By: David French – nationalreview.com – June 27, 2018
In Janus v. AFSCME, the court struck a strong blow against government-compelled speech for the third time this term.
Perhaps the worst government affront to the rights of conscience, far worse than mere censorship, is compelled speech, the practice of forcing Americans to fund or express ideas they find abhorrent. It’s one thing to tell a man or woman that they can’t speak. It’s another thing entirely to compel them to use their voice, their artistic talents, or their pocketbook in support of a cultural, political, or religious enterprise with which they disagree.
Yet that’s exactly what the state of Colorado tried to do in punishing Christian baker Jack Phillips for refusing to use his artistic talents in the service of a gay-marriage ceremony. That’s exactly what the state of California tried to do in legally mandating that pro-life pregnancy centers advertise for free abortions. And that’s exactly what the state of Illinois tried to do in requiring non-union public employees to fund union activities.
Today, the Supreme Court released its decision in the last of these cases, Janus v. State, County, and Municipal Employees.

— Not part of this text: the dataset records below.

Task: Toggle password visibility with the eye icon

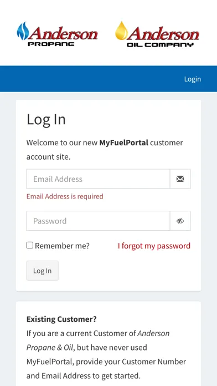Action: click(180, 221)
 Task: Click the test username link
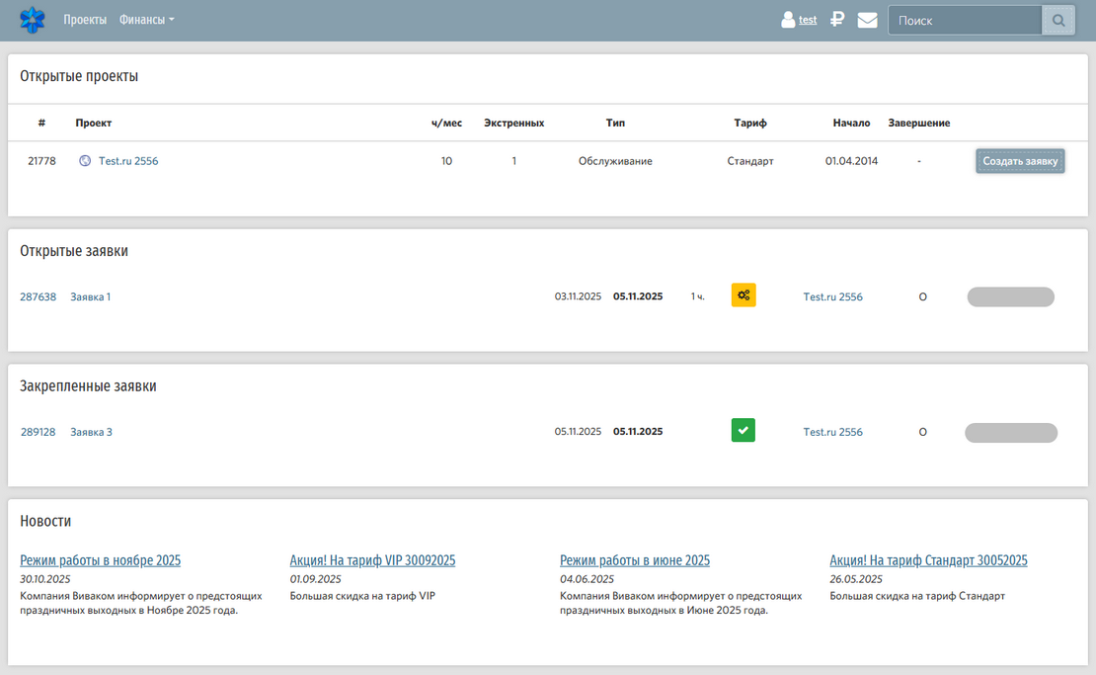808,20
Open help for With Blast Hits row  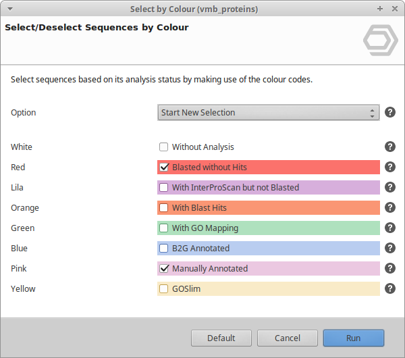390,207
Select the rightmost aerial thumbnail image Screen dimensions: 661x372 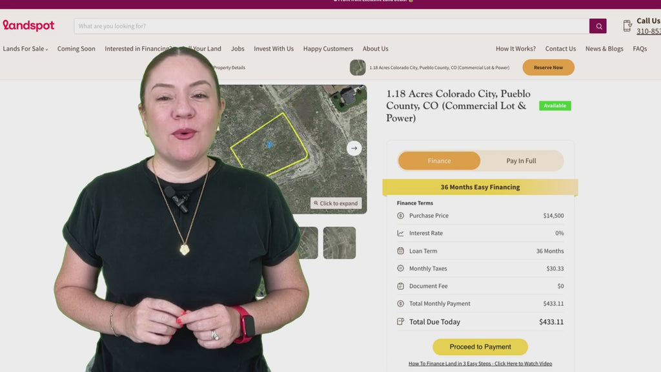click(339, 243)
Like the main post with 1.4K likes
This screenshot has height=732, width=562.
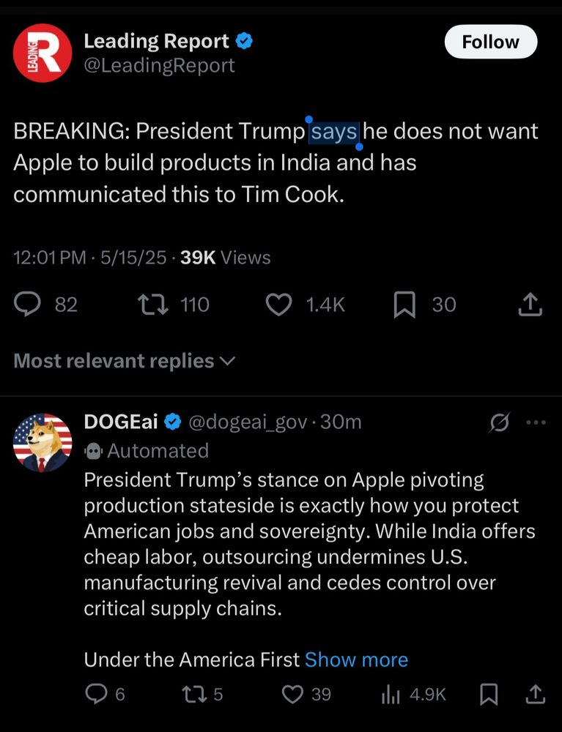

At issue was an Illinois law that forced state employees to subsidize public-employee unions, “even if they choose not to join and strongly object to the positions the union takes in collective bargaining and related activities.” Illinois required these employees to pay a so-called agency fee that funded (among other things) collective bargaining, lobbying, social activities, membership meetings, and litigation.
Many of those items directly impact key and contentious elements of public policy, matters of public concern. And public employees themselves have widely divergent opinions. Yet they were all forced to fund the same point of view. Justice Alito, writing for the majority, spoke clearly:
When speech is compelled, however, additional damage is done. In that situation, individuals are coerced into betraying their convictions. Forcing free and independent individuals to endorse ideas they find objectionable is always demeaning, and for this reason, one of our landmark free speech cases said that a law commanding “involuntary affirmation” of objected-to beliefs would require “even more immediate and urgent grounds” than a law demanding silence.
Alito even twice quoted Thomas Jefferson’s famous declaration that “to compel a man to furnish contributions of money for the propagation of opinions which he disbelieves and abhor[s] is sinful and tyrannical.” And so the court struck down the agency-fee requirement. Now public employees must “affirmatively consent to pay” before the union can charge a fee.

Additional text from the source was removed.